DUBAI, United Arab Emirates (AP) – Iran’s president on Wednesday called Tehran’s decision to enrich uranium up to 60% after saboteurs attacked a nuclear site “a response to your evil” linking the incident to ongoing talks in Vienna about its split nuclear deal with world powers.

Israel, which has not commented on the attack, is suspected of having carried out this weekend’s attack on the Natanz nuclear plant, part of an escalating shadow war between the two countries.

Escalation in enrichment could lead to further retaliation, as Israeli Prime Minister Benjamin Netanyahu has promised never to allow Tehran to acquire a nuclear weapon. His country has twice preemptively bombed Mideast nations to stop their nuclear programs.

In a speech to his cabinet, a passionate President Hassan Rouhani said that damaged first-generation IR-1

centrifuges in Natanz would be replaced by advanced IR-6 centrifuges that enrich uranium much faster.

“You wanted to empty our hands during the conversations, but our hands are full,” Rouhani said.

He added: “60% enrichment is a response to your evil. … We cut off both your hands, one with IR-6 centrifuges and another with 60%. ”

Iran announced on Tuesday that it would enrich uranium to its highest level ever in response to the weekend attack on Natanz. It also includes the addition of an additional 1,000 “more advanced” centrifuges there as well.

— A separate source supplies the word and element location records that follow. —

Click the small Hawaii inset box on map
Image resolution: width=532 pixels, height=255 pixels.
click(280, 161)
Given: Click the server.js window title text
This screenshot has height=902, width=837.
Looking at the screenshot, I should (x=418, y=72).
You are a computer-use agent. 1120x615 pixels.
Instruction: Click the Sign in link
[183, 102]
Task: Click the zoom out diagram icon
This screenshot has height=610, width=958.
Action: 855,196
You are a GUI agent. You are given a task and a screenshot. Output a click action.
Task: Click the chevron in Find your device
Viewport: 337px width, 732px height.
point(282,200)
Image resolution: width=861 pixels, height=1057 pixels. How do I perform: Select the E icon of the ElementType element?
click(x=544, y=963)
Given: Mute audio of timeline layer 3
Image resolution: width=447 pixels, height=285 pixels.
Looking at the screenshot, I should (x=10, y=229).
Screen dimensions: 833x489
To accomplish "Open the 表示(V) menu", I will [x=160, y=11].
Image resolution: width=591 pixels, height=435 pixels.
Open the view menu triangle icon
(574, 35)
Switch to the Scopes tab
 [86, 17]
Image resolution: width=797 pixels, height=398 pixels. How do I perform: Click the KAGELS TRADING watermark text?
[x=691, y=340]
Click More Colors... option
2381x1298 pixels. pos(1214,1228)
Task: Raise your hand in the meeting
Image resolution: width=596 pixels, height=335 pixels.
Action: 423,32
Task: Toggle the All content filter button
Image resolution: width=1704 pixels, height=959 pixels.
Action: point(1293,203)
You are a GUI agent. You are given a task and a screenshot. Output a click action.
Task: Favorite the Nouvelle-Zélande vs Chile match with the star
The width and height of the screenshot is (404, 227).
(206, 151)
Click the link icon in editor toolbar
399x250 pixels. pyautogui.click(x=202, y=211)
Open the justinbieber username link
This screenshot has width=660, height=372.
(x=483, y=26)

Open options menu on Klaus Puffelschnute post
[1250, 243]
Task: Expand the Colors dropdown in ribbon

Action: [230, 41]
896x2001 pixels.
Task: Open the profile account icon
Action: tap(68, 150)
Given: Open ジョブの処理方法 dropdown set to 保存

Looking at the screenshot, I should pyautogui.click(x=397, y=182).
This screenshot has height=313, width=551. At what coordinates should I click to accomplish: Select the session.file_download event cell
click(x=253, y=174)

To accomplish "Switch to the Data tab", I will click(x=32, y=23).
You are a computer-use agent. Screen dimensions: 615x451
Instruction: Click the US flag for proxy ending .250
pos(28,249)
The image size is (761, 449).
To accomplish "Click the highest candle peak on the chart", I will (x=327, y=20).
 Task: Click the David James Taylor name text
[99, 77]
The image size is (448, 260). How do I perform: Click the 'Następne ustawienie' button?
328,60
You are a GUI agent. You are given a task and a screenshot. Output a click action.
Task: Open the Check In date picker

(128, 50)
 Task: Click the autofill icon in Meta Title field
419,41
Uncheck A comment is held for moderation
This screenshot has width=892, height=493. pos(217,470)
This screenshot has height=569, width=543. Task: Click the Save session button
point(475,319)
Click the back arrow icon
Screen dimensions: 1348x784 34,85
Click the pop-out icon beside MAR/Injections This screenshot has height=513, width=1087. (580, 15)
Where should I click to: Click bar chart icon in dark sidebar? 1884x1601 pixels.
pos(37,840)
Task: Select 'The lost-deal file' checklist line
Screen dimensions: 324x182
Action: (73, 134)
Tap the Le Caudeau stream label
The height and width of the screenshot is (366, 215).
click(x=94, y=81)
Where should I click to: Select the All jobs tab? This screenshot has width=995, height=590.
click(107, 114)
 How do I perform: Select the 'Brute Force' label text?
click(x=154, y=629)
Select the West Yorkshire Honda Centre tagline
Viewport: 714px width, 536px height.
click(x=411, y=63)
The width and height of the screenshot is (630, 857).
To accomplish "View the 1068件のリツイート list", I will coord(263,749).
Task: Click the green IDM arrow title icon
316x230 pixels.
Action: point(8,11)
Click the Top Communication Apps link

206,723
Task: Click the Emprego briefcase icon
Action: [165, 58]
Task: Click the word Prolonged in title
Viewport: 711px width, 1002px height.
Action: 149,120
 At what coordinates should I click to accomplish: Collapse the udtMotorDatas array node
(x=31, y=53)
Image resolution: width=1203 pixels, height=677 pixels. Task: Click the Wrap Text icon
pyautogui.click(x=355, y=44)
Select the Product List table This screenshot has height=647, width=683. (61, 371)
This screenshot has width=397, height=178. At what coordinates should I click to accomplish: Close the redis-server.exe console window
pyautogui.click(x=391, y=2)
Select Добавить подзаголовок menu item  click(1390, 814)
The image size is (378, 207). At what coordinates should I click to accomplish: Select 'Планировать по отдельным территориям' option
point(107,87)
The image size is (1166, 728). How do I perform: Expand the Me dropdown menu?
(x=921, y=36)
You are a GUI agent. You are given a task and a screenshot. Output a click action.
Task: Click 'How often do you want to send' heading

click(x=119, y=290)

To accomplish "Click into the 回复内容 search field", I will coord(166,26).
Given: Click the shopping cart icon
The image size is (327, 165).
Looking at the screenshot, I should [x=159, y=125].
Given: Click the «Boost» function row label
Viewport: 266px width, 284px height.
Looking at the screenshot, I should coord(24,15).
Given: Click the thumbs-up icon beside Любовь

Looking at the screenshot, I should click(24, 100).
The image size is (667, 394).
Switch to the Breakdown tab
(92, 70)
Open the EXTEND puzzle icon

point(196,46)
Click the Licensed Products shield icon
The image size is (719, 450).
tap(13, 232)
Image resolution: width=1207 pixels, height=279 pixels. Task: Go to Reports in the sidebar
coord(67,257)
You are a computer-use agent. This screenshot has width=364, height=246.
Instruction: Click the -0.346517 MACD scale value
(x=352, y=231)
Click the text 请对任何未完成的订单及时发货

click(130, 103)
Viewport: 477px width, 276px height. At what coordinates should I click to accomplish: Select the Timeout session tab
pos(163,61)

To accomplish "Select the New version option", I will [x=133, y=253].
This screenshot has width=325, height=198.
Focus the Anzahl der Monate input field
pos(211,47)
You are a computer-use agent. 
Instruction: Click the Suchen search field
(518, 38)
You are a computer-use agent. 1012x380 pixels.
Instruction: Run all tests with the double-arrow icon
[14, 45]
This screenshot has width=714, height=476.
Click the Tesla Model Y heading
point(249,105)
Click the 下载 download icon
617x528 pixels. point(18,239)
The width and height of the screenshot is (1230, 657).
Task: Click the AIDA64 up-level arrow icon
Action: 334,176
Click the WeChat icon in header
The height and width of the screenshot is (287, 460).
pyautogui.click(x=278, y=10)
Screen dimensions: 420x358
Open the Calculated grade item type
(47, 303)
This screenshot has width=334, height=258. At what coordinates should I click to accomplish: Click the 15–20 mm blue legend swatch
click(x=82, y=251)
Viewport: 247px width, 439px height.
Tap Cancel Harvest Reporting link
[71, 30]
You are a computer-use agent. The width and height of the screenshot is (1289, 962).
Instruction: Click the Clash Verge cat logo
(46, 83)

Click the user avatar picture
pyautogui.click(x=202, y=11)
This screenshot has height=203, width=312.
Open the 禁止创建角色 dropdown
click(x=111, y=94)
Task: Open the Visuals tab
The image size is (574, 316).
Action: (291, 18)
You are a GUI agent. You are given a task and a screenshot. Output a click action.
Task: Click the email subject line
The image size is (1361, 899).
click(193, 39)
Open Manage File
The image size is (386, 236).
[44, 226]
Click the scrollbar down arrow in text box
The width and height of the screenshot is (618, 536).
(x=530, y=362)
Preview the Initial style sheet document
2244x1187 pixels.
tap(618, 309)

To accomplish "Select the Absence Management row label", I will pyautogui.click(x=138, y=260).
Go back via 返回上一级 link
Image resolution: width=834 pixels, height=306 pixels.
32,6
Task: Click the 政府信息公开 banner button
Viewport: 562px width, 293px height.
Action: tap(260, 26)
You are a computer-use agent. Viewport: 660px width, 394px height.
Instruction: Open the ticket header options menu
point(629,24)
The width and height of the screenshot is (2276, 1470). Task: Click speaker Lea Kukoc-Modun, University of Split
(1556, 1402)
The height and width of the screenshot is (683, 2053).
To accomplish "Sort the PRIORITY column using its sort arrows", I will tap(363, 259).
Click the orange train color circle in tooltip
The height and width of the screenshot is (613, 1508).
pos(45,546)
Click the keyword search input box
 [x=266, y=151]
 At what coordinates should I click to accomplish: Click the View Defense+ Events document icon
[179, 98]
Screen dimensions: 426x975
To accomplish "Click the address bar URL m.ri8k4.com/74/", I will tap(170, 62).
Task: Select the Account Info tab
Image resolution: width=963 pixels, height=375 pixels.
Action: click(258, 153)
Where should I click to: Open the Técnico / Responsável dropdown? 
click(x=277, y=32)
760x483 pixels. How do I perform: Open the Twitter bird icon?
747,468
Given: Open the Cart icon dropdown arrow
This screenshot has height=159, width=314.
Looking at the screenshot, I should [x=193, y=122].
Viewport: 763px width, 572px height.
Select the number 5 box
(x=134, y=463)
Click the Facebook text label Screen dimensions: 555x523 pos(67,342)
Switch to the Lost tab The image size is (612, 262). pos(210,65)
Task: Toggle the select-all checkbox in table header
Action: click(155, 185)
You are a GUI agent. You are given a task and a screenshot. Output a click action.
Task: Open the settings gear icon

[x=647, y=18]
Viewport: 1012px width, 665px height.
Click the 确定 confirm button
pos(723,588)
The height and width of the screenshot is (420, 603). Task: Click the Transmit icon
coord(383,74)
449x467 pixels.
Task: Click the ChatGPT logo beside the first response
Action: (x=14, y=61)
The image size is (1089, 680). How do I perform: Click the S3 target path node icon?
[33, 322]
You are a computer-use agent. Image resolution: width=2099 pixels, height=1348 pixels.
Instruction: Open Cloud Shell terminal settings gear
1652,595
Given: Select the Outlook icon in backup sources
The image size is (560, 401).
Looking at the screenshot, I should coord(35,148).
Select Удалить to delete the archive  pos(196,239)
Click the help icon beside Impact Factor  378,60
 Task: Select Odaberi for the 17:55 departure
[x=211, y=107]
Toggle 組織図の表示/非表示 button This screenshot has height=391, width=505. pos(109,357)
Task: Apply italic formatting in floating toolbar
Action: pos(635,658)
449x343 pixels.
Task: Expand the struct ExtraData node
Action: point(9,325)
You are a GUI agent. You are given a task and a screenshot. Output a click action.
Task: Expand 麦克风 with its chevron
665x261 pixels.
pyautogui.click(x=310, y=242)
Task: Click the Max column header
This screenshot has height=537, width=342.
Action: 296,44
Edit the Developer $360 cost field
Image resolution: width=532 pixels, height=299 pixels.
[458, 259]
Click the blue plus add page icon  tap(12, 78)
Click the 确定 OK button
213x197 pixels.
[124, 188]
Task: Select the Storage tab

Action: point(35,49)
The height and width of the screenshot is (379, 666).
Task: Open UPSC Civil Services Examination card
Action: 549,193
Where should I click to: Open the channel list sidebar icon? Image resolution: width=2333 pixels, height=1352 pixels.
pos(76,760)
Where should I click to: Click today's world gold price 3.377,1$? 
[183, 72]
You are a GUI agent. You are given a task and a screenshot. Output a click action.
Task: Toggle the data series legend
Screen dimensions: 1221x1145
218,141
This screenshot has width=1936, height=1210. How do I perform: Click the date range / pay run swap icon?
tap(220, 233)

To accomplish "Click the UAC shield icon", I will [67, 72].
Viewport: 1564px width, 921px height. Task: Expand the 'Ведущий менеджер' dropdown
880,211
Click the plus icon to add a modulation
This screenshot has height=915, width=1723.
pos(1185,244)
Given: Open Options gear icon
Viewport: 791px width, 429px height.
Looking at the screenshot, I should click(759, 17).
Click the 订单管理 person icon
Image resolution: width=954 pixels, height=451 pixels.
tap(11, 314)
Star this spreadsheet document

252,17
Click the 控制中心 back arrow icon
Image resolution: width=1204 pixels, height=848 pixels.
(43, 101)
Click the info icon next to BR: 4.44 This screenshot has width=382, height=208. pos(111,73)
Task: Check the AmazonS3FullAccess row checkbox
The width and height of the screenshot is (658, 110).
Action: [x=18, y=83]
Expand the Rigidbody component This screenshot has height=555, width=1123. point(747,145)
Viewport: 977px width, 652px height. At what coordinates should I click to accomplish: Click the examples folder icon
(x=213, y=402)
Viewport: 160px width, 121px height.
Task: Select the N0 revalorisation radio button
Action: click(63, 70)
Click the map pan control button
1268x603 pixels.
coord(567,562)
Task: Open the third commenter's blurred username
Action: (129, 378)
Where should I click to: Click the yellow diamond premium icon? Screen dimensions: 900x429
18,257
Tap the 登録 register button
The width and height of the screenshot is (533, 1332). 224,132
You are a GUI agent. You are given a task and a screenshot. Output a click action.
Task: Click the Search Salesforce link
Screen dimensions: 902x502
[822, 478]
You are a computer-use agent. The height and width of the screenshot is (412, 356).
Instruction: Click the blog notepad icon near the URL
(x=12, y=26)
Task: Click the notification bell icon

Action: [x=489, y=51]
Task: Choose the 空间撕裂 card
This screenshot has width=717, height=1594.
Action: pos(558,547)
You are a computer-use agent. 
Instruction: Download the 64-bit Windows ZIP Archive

Officials initially said the enrichment would begin Wednesday. However, an early Wednesday morning tweet from Iran’s envoy to the International Atomic Energy Agency, Kazem Gharibadadi, suggested it might come later. He wrote that the enrichment was only handled by two cascades of IR-4 and IR-6 centrifuges in Natanz. A cascade is a group of centrifuges that work together to enrich uranium faster.

“Change of process has just started and we expect to accumulate the product next week,” Gharibadadi wrote.

Iran insists its nuclear program is peaceful, although the West and the IAEA say Tehran had an organized military nuclear program until the end of 2003. The nuclear deal, however, prevented it from having enough of a uranium stockpile to be able to pursue a nuclear weapon.

An annual U.S. intelligence report released Tuesday upheld the U.S. assessment that “Iran is not currently conducting the key nuclear development activities that we believe would be necessary to produce a nuclear unit.”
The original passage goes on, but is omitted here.